Former FBI Director Talks Cybersecurity

Former FBI director Robert Mueller

Former FBI director Robert Mueller Evan Vucci/AP

Mueller admitted it was his responsibility, as director of the FBI, to ask for clarification on broad technology projects.

From hammering out new cybersecurity responsibilities to successfully transitioning thousands of case files over to a digital system, it was the delegation of responsibility -- not the technology itself -- that posed a major challenge to former FBI Director Robert Mueller, he said in a recent keynote.

During a government IT conference in Washington, Mueller discussed organizational missteps and lessons learned during his time as head of the FBI between 2001 and 2013.  

When he joined the FBI, for instance, the bureau was starting a multimillion-dollar effort to upgrade its computing system -- replacing hardware, software and networks -- and also to build a completely virtual case file system. Over the next few years, he met with six separate teams working on various aspects of the upgrade and was assured the virtual case system could go live by 2004, he said.

Mueller was skeptical the teams could meet the proposed timeline for deploying the technology, he said, but “I delegated, because I didn’t want to get involved in it, [and] don’t have any background in it,” Mueller said.

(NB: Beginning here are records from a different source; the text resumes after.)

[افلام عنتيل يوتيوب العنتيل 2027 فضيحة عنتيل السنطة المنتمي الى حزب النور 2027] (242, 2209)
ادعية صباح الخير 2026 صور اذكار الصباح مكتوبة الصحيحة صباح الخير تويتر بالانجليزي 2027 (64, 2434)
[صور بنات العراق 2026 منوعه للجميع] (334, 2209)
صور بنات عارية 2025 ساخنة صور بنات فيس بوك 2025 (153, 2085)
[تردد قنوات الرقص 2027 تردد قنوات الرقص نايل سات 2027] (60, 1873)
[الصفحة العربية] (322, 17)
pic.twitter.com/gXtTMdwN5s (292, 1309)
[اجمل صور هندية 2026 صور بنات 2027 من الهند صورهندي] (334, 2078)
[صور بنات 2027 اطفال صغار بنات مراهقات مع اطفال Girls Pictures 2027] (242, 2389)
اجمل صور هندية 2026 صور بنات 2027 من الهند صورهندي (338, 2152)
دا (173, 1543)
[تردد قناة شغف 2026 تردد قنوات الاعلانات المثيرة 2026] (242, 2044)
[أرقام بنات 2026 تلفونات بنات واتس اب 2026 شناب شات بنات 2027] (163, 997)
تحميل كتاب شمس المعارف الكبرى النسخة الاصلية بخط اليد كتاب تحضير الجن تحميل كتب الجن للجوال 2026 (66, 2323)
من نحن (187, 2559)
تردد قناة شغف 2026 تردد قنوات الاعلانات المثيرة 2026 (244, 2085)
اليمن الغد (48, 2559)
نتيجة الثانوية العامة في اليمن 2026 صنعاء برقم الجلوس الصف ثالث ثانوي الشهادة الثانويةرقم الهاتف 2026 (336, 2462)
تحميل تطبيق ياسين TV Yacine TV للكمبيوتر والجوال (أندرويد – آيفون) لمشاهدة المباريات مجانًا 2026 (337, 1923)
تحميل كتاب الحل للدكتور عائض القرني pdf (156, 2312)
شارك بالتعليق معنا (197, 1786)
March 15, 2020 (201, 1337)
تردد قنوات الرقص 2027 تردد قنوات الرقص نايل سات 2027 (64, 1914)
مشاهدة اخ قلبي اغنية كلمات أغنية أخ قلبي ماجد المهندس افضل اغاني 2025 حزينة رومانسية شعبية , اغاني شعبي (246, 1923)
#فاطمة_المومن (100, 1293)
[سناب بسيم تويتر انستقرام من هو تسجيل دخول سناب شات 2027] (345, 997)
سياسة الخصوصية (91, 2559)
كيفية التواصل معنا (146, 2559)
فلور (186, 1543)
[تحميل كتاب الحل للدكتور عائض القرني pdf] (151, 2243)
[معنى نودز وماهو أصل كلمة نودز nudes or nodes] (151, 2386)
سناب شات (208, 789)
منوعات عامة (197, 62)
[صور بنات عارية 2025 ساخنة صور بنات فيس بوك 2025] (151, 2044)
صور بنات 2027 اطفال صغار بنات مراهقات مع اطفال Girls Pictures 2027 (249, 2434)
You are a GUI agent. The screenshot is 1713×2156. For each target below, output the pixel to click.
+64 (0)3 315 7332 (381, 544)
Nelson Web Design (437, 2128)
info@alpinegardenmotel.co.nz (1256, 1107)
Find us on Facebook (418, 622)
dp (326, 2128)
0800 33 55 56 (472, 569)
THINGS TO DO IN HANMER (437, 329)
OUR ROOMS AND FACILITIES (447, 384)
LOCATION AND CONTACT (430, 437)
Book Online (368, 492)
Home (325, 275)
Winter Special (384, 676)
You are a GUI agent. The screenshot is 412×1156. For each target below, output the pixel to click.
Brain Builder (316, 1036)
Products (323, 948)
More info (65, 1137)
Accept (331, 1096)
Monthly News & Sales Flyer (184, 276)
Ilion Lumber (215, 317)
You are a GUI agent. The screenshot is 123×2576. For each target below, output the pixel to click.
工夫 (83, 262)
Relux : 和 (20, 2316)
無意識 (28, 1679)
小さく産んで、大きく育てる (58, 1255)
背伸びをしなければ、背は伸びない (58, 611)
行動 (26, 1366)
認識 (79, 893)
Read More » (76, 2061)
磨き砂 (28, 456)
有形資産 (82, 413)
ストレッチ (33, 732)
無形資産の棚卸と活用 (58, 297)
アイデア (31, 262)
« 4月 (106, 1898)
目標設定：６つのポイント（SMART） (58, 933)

Instead, he deferred to technologists, who became increasingly desperate as the scheduled launch date approached, he said.

In the end, he faced two choices: Throw millions of dollars at the project in a last-ditch attempt to meet the deadline or start over from scratch. 

"Neither of the choices are one that Congress is really supportive of,” he said.

The agency eventually pulled the plug on the program in 2005 after spending $170 million. The FBI debuted a new multimillion-dollar digital case-file project, called Sentinel, in 2012.

Mueller admitted it was his responsibility, as director of the FBI, to ask for clarification on these kinds of broad technology projects.  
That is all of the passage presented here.